Friday, September 14th, 2007

Here’s a fun thing: a music video for MC Frontalot’s ‘It Is Pitch Dark’ (you are likely to be eaten by a grue). It’s an homage to the Infocom text adventure games of yore, and it even features a cameo by Infocom designer Steve Meretzky (above right). Meretzky has been idolized as a Game God by PC Gamer Magazine.

Steve Meretzky was the author of the text adventure Planetfall - which I think, after 24 years or so, is the best computer game I ever played.

I think that because I’ve never encountered another game that came so close to being a new narrative art form. The form is necessarily different from prose fiction or film because the medium is unique.

The game uses a form of storytelling that is interactive, and therefore doesn’t even exist until its audience takes action; but unlike almost every other attempt at interactive storytelling Planetfall and some of its Infocom siblings manage to create feelings other than fright or shock.
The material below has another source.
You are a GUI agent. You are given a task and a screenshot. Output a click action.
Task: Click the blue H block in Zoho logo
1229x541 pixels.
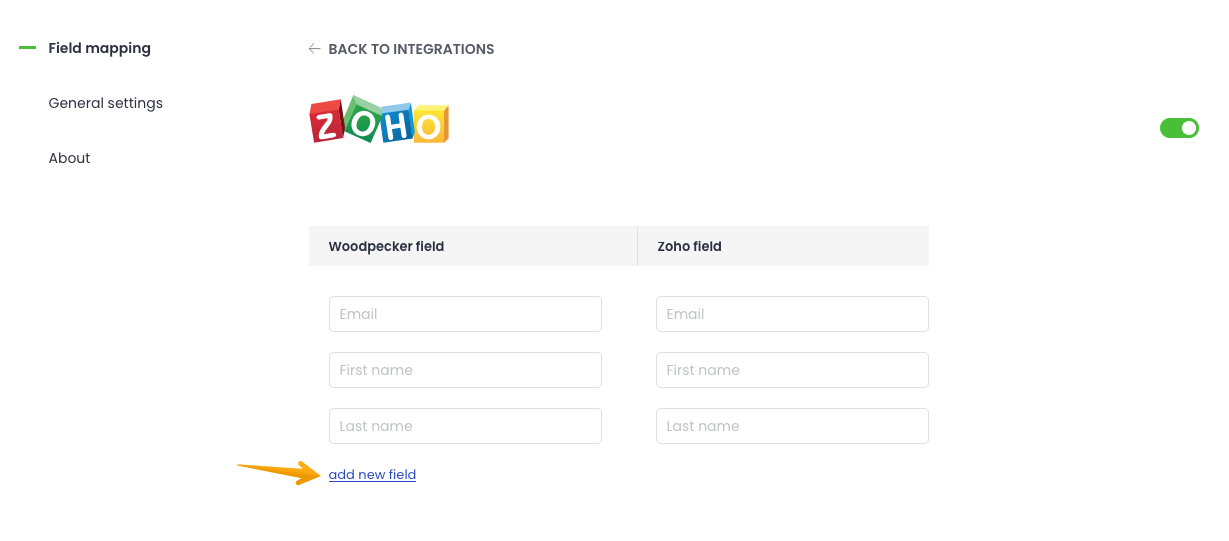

It evokes an actual emotional response from the player as a result of things the player has chosen to do. And while it may have been a primitive thrust in the right direction, that is exactly what interactive, narrative art needs to do. And has not done.

Imagine that thirty years after the invention of the printing press, nobody had time to write because all they were doing was designing new typefaces. That’s exactly where digital entertainment is today.